Echoka and coll.Using the unmet obstetric needs indicator to map inequities in life-saving obstetric interventions at the local health care system in Kenya quantified how many women had an unmet obstetrics needs  and identified where these women are located in a district in Kenya. 566 women in 2008, 724 in 2009 got a major obstetric intervention (MOI) and 90% got a caesarean section due to cephalopelvic disproportion-narrow pelvis , 11 % in 2008 and 6% in 2009 needed a lifesaving intervention and did not get it. Unmet need located in rural areas.

Groppi et al. A hospital-centered approach to improve emergency obstetric care in South Sudan evaluate the availability of EMOC in South Sudan (remote rural area) after the implementation of a hospital centered intervention with an ambulance referral system. The rate of Institutional deliveries increased after the intervention 13,3% corresponding to the 8213 expected deliveries in the catchment area. The rate of C/S increased: 4,9% corresponding to 0,6% of the expected number of deliveries in the catchment area.

Islam and coll. Rate of cesarean delivery at hospitals providing emergency obstetric care in Bangladesh evaluate the rate of cesarean and its reasons in 6 EMOC facilities in Bangladesh.  Among 3329 deliveries, 32% women had c/s.

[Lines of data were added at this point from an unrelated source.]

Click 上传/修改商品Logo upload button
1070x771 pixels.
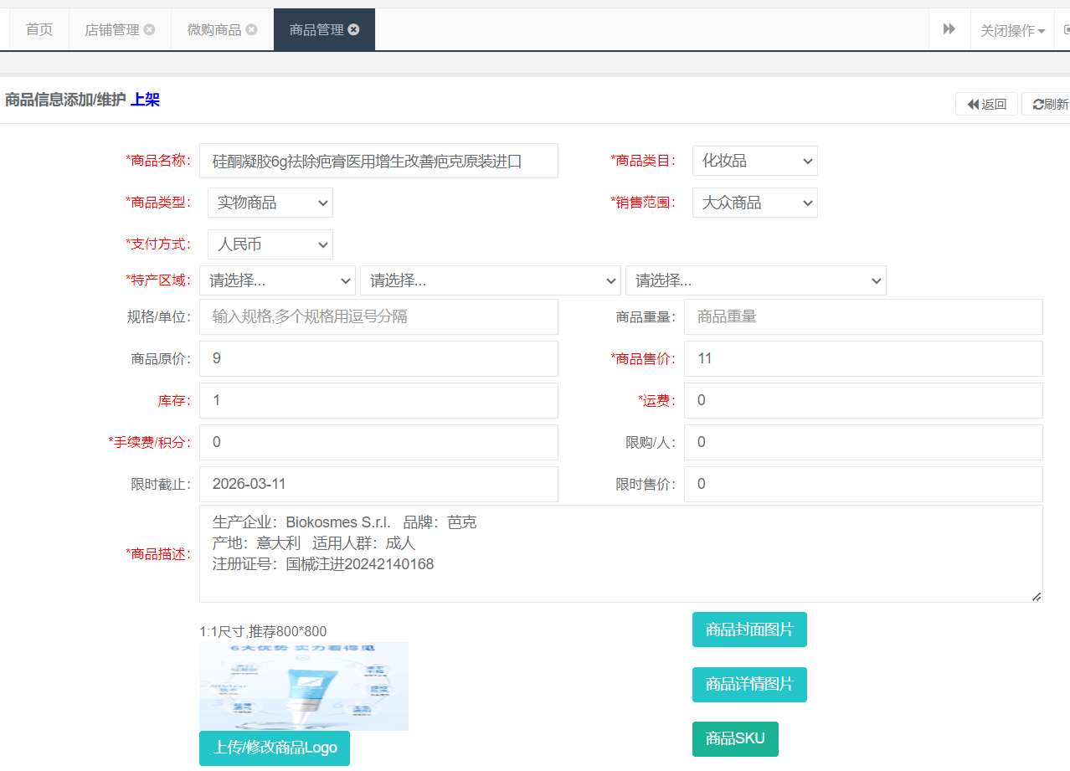[274, 748]
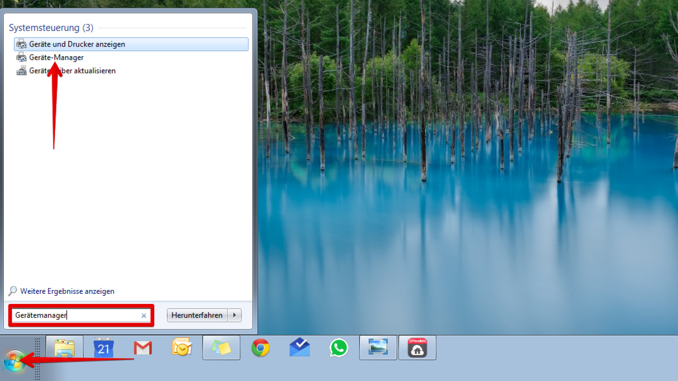This screenshot has height=381, width=678.
Task: Clear the search box with X
Action: 144,315
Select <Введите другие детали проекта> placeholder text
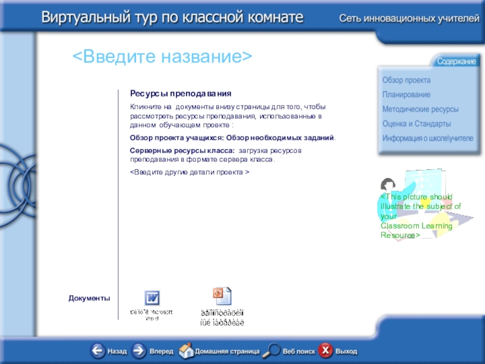485x364 pixels. point(190,172)
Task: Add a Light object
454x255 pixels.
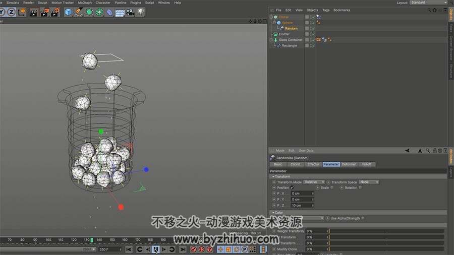Action: click(x=140, y=12)
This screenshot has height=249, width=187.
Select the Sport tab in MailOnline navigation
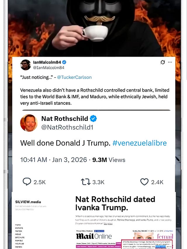tap(94, 243)
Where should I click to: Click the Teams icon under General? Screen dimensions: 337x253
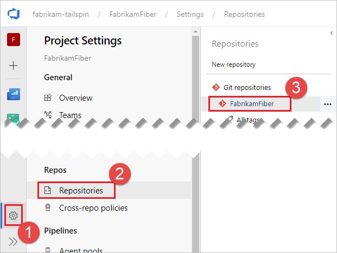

Main reason for c/s: previous caesarean delivery (24,1%) and fetal distress (21,9%) or prolonged or obstructed labor (20,5%). Despite the fact that the rate of caesarean section (hospital based study) is difficult to interpret, the frequency of cesarean is high in Bangladesh (comparing with the DHS, national surveys the last 10 years). Recommendations: Using guidelines, protocols and partograms to avoid unnecessary caesarean.

Owens et al. The state of routine and emergency obstetric and neonatal care in Southern Province, Zambia, assessed the capacity of health facilities to provide EMOC in Zambia. None of health facilities do not performed EMOC (the basic set) (n=90 in a province). 6 out of 10 performed CEMOC. Underuse of EMOC services. Lack of training and supplies explained the lack of provision of EMOC.

Social inequalities on the utilization of maternal health services

Hajizadeh et al. Social inequalities in the utilization of maternal care in Bangladesh: Have they widened or narrowed in recent years? assessed the evolution of social inequalities in utilization of antenatal care, facility based deliveries and skilled birth attendants in Bangladesh. Using DHS from 1995 to 2010. Gap increased between socioeconomic groups on utilization of maternal health care. Wealthier, educated and living in urban areas use more maternal health compared to women who are poor, less educated and living in rural areas.

Quality of care

WHO The prevention and elimination of disrespect and abuse during facility-based childbirth. Qualitative researches had reported abuses on women during childbirth in health centers in several settings. WHO calls for researches: to better define the concept of abuse during pregnancy and childbirth and measure its prevalence and its impact on women’s health and well-being. Recommendations: Introducing this dimension in health programs to improve the quality of care, must be part of a broader framework of human rights, training health workers and make them accountable on this issue and involving women (participatory approach) on action research.

Human resources

Murphy et al. A scoping review of training and deployment policies for human resources for health for maternal, newborn, and child health in rural Africa. Thirty seven articles included in the review. Lack of information and evidence on policies on training and deployment of human resources in maternal, newborn and child health. Policies on training and deployment are limited. Most of the human resources strategies are integrated in a broader management plan. Important gap between politics and research agenda, publications do not deal with national policies, did not target rural areas, and lack of evidence on human resources policies in terms of design, implementation and impact.